220921
Today I met a person. He asked me about my past days, so I remembered it for a while. TBH I had lived in a very terrible period. I already worked at that time but I also had spent my days with alcohol after work. After coming back to my house, I had gone to the supermarket, bought beers, and drank. Yes, every day even if it rained, or if the wind blew. It has ended by my 40 so I don't have any good memories of my 20s and 30s. Or I even can say that I have no youth or glory days. I never want to remember those days...
When I was such a lonely heavy drinker, I always thought "my life won't end at this point. I can do something big. My life will end as glory!". But all I had done was just doing the work I couldn't see any future and also drinking. No books, even no drafts even if I wanted to be a bestseller writer. So I never could become either a writer or a general worker. So while my friends enjoyed outdoor activities or concerts, in other words, while they enjoyed their youthful days, I just had drunk a lot and kept on complaining all day. So even now I don't feel good even if it is a fine day. Because I remember that certain anger.
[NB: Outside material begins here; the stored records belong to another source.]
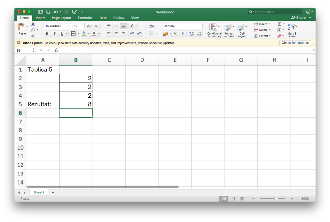This screenshot has width=330, height=222.
Task: Click the Cut scissors icon
Action: (33, 24)
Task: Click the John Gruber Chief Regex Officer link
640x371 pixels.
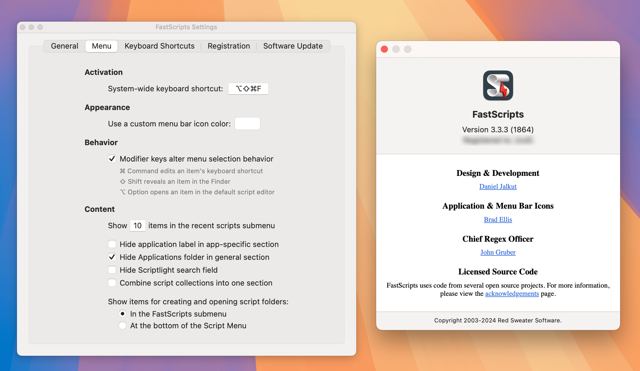Action: click(498, 252)
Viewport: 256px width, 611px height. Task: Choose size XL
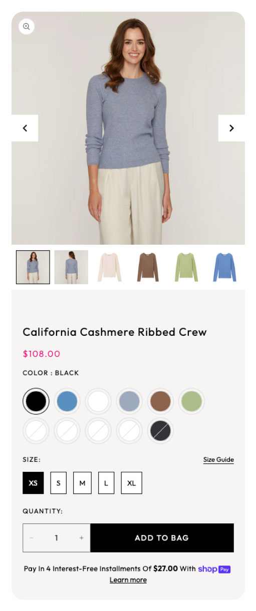[x=132, y=483]
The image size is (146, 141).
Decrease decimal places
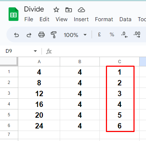point(125,35)
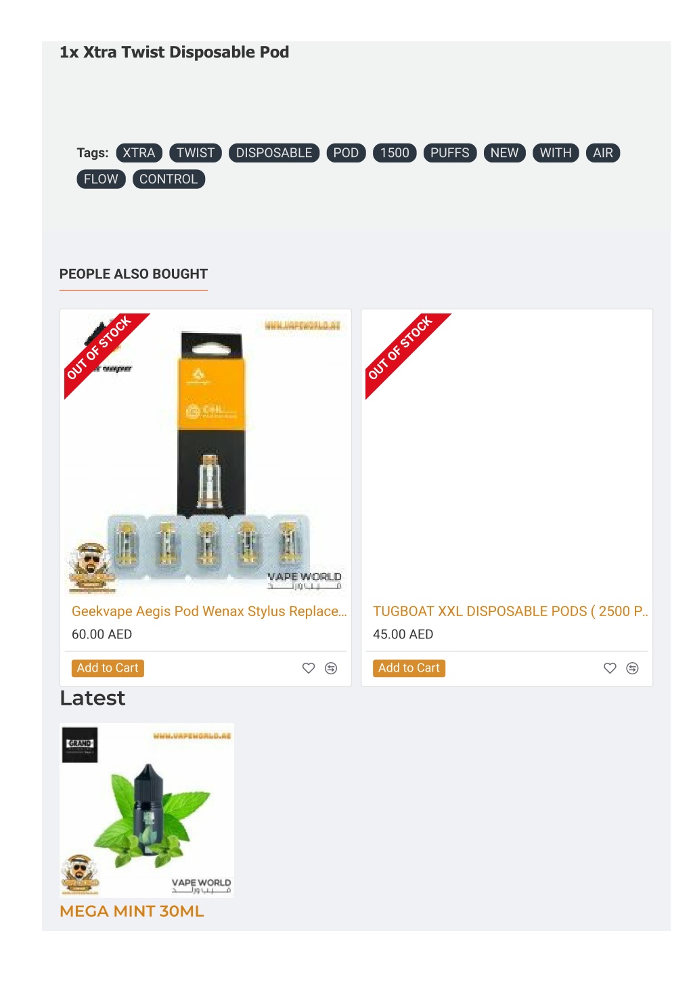
Task: Open Geekvape Aegis Pod Wenax Stylus link
Action: click(209, 611)
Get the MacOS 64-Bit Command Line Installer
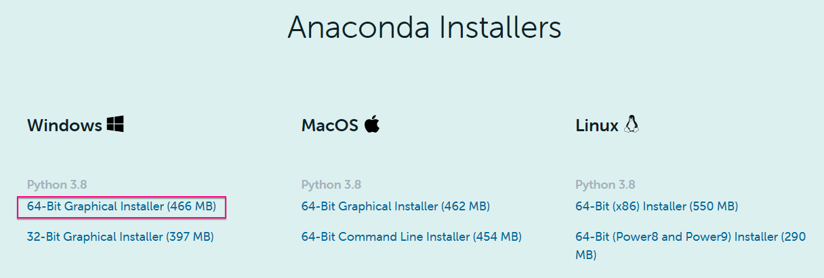This screenshot has width=824, height=278. [x=411, y=237]
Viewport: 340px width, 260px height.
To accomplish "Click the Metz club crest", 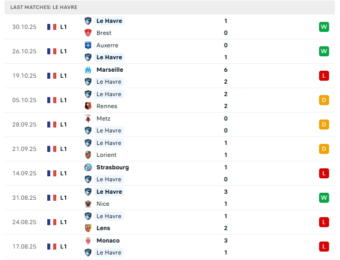I will click(x=88, y=119).
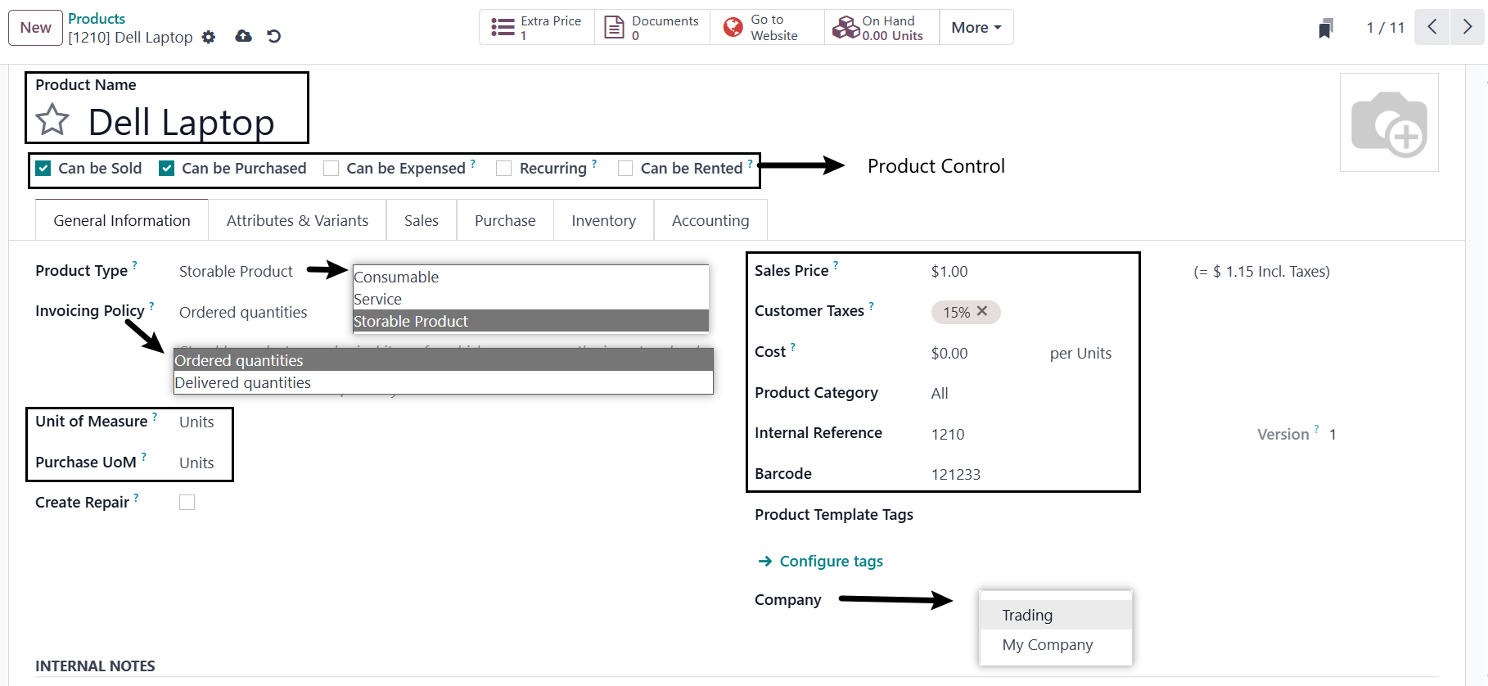Open the Attributes & Variants tab
This screenshot has height=686, width=1488.
pos(297,221)
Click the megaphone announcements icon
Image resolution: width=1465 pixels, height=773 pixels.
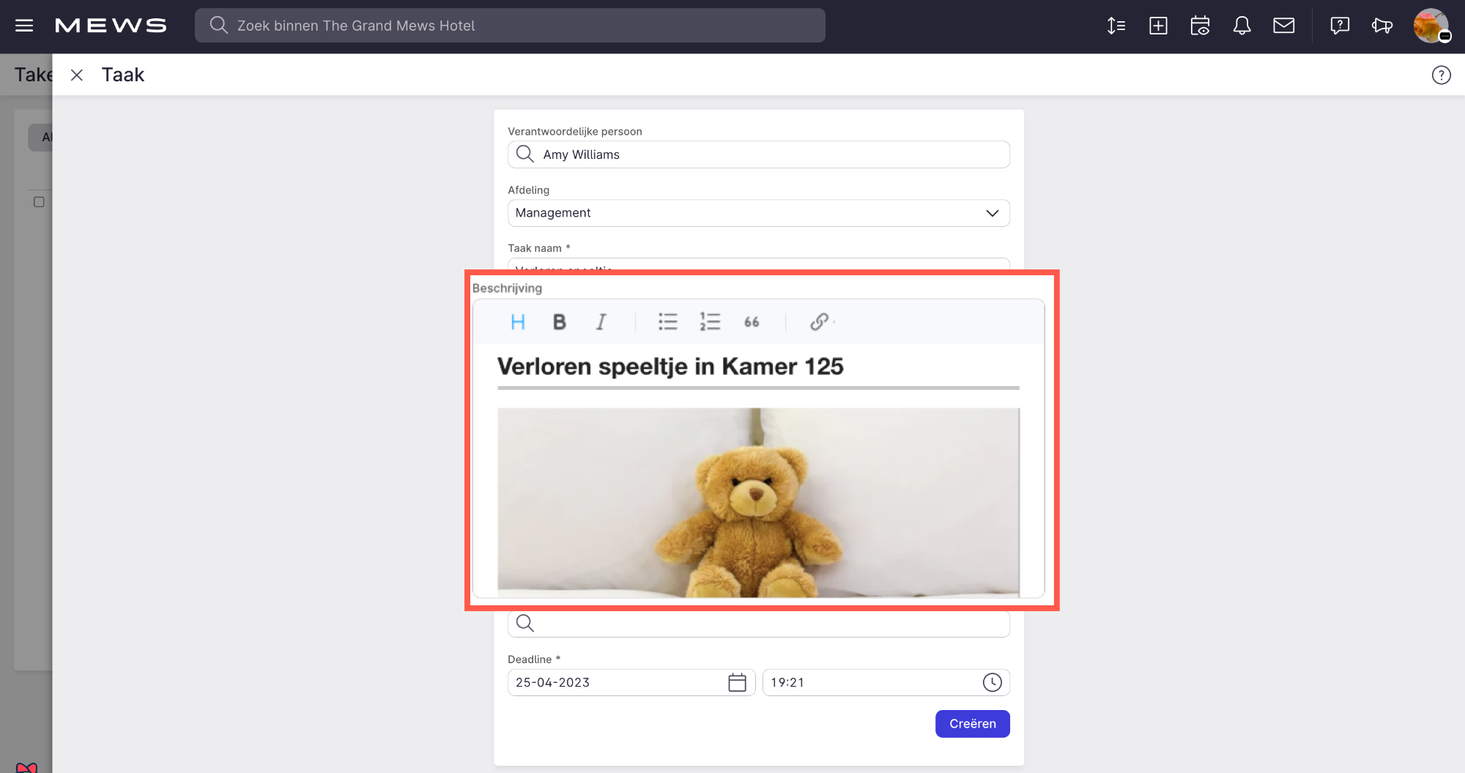point(1381,26)
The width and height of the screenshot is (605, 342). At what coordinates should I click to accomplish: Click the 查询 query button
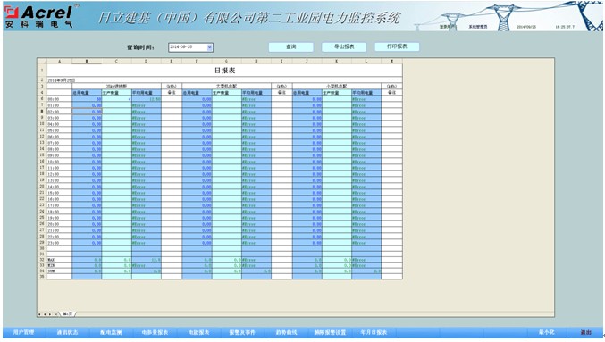(x=291, y=46)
But, in a way, that memory of inner/invisible war has made me. That's true. Of course, I never want to go back to those days. But if I could succeed in my life and grow bigger without any trouble? I feel no good about that idea. All people in my generation are the ones who have been troubled because of the end of economic growth (we call it 'the bubble economy'). Some of them might think that 'if that growth hadn't stopped'. But I want to say yes to this life. Spending valuable time with various troubles, failures, and shams... but those wasted time has taught me a lot of things to me.
Now I don't think about making any miracle in my life. Indeed, I want money and also have many things I want to do. But now, I want to treat many people who treat me with their goodness. I have been able to stop drinking for answering their intimacy. I also want to write this novel for those precious people (of course, I am saying about YOU). And it can be a kind of success if I can deliver my truth. I want to make words from the emotion which can't be calm, so I named this 'undercooled'... sorry, this is a joke. I named this because I just listened to a song I accidentally heard on Spotify. That's all.